Ruth paused, then stepped back into the room. She thought to herself, Fuck, and looked around. Well, this was certainly Pastor Wishnell’s room. This was the first room in the house that made any sense. It was stark and blank. The walls and ceiling were white; even the bare wooden floor was whitewashed. The room smelled faintly of shoe polish. The pastor’s bed was a narrow brass frame, with a blue woollen blanket and a thin pillow. Under the bed was a pair of leather slippers. The bedside table held no lamp or book, and the room’s single window had only a window shade, no curtain. There was a dresser, and on it a small pewter plate holding a few coins. The dominant object in the room was a large, dark wooden desk, beside which was a bookcase filled wit
h heavy volumes. The desk held an electric typewriter, a stack of paper, a soup can of pencils.
Hanging above the desk was a map of the coast of Maine, covered with pencil marks. Ruth looked for Fort Niles, instinctively. It was unmarked. She wondered what that meant. Unsaved? Ungrateful?
The pastor unplugged the iron, wrapped the cord around it, and set it on his desk.

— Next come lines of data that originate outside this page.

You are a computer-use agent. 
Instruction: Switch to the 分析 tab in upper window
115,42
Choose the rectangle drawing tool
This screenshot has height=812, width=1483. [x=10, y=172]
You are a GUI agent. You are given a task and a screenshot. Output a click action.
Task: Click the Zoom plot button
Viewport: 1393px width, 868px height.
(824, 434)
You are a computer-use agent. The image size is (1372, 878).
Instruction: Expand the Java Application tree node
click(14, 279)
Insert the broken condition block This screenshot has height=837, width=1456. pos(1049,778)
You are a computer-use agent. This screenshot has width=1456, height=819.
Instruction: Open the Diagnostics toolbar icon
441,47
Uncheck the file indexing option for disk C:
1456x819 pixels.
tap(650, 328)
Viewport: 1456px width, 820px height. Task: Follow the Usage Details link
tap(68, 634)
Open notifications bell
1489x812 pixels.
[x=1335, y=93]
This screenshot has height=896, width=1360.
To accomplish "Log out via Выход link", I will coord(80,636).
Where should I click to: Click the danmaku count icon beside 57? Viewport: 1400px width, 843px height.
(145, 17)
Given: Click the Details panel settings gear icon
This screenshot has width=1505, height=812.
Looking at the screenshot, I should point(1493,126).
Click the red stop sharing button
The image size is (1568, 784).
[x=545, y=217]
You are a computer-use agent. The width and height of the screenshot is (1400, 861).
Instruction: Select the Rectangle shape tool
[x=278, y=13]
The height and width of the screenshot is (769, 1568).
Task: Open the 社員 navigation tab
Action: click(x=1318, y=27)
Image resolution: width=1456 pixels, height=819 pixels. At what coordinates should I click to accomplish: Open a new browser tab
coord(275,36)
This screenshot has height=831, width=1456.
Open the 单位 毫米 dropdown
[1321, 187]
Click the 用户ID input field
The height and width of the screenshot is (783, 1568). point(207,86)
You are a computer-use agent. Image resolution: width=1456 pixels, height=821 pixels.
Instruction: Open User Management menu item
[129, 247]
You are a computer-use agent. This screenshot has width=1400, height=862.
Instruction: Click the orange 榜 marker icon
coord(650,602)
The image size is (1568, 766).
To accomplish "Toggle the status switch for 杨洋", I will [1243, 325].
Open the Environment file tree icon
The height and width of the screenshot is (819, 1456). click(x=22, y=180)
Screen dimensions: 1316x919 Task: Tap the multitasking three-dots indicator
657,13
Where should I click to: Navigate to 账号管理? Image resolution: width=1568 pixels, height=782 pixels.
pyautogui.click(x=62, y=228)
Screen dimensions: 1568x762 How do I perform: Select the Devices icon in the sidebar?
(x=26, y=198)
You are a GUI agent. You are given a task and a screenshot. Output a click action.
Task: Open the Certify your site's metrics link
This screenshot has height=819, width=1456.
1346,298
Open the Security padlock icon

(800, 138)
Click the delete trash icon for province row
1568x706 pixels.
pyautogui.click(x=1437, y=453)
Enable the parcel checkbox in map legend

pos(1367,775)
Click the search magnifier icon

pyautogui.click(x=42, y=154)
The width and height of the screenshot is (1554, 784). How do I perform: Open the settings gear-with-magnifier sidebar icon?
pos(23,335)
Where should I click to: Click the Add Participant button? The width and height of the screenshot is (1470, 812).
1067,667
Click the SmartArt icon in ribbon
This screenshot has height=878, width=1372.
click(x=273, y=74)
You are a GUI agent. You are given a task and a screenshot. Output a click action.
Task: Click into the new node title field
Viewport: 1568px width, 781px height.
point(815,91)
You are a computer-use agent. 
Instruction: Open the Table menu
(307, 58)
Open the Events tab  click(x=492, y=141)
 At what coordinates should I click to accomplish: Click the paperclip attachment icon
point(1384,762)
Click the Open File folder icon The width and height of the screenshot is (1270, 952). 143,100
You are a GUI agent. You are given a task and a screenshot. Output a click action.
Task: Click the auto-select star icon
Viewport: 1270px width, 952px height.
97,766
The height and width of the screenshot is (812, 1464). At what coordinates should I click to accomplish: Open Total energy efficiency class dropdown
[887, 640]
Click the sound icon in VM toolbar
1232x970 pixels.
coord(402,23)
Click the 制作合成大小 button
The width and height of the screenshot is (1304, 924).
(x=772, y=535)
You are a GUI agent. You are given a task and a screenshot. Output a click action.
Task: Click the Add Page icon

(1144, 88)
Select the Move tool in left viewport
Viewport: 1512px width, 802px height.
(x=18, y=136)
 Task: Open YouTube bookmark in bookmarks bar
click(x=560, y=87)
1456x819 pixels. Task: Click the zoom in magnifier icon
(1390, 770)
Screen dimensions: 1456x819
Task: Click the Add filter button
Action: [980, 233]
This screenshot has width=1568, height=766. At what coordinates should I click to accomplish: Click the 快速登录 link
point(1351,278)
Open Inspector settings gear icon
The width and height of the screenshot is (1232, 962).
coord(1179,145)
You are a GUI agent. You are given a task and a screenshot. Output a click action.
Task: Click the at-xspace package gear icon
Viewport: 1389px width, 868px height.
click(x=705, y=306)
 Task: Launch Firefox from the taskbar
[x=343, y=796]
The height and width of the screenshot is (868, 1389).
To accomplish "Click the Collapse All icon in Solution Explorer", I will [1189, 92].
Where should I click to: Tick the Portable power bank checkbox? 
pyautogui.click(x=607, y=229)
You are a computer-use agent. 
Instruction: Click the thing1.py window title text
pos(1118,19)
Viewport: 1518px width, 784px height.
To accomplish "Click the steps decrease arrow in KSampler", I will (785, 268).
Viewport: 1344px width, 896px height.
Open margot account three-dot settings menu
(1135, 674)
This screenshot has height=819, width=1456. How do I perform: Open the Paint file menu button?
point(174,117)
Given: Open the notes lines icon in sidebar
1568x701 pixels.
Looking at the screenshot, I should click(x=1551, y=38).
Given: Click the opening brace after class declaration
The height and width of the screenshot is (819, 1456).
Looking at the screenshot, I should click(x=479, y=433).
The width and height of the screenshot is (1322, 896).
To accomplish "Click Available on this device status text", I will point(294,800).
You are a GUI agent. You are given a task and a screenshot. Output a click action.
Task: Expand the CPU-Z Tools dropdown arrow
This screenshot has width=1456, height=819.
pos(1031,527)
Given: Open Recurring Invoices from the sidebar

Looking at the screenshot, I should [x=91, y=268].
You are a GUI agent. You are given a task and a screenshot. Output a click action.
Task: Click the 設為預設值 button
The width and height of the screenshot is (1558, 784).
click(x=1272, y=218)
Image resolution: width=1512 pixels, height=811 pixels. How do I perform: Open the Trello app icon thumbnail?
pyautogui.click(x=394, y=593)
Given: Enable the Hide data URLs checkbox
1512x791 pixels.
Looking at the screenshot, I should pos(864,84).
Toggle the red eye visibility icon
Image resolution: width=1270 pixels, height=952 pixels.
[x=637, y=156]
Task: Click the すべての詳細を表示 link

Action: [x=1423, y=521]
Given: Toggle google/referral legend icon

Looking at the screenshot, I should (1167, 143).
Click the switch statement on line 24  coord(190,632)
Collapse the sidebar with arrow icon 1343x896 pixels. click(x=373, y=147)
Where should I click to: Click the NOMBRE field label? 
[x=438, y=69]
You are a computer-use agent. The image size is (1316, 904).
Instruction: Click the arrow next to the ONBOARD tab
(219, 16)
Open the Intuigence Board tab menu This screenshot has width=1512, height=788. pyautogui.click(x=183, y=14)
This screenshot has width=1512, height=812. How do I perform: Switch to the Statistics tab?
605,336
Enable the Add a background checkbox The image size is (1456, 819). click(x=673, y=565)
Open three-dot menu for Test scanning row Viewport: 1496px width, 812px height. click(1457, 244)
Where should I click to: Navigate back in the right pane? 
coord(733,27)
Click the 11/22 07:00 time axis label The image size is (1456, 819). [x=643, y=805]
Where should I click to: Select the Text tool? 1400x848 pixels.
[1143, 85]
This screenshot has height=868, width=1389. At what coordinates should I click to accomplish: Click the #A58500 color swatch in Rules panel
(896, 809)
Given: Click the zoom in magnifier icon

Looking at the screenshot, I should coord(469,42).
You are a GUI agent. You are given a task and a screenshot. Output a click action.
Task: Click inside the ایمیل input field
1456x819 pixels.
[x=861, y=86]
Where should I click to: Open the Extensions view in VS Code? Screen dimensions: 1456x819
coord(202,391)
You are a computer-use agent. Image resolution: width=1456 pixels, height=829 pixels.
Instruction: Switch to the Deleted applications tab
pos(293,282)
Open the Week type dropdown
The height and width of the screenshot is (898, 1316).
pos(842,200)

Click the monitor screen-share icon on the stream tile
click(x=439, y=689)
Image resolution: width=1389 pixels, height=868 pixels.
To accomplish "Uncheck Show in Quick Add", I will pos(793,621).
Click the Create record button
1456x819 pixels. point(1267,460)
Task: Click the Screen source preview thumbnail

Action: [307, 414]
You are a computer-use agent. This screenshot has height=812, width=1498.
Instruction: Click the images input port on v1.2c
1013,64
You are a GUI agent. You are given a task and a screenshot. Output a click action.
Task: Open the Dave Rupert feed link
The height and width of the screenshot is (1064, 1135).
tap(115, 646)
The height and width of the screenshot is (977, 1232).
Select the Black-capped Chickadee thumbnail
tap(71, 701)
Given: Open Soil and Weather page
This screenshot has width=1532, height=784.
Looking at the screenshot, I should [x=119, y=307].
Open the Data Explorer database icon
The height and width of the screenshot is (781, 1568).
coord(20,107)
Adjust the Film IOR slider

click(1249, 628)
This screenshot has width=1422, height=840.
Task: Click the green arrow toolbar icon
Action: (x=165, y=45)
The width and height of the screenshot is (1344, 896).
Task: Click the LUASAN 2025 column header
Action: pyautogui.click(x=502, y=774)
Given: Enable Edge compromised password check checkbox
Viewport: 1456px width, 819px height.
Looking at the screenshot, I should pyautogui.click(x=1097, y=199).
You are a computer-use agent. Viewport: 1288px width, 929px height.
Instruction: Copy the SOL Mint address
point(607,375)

“You have a pretty house,” Ruth said. She put her hands in her pockets, trying to look casual, as if she’d been invited here. Pastor Wishnell folded the ironing board and placed it inside the closet.
“Were you named after the Ruth of the Bible?” he asked. “Have a seat.”
“I don’t know who I was named after.”
“Don’t you know your Bible?”
“Not too much.”
“Ruth was a great woman of the Old Testament. She was the model of female loyalty.”
“Oh, yeah?”
“You might enjoy reading the Bible, Ruth. It contains many wonderful stories.”
Ruth thought, Exactly. Stories. Action-adventure. Ruth was an atheist. She had decided that the year before, when she learned the word. She was still having fun with the idea. She hadn’t told anyone, but the knowledge gave her a thrill.
“Why aren’t you helping Mrs. Pommeroy?” he asked.
“I’m going to do that right now,” Ruth said, and thought about making a run for it.
“Ruth,” Pastor Wishnell said, “sit down. You can sit on the bed.”
There was no bed in the world that Ruth wanted less to sit on than Pastor Wishnell’s. She sat down.
“Don’t you ever get tired of Fort Niles?” he asked. He tucked his shirt into his pants, in four smooth strokes, with flat palms. His hair was damp, and she could see the tooth marks from a comb. His skin was pale as fine linen. He leaned against the side of the desk, folded his arms, and looked at her.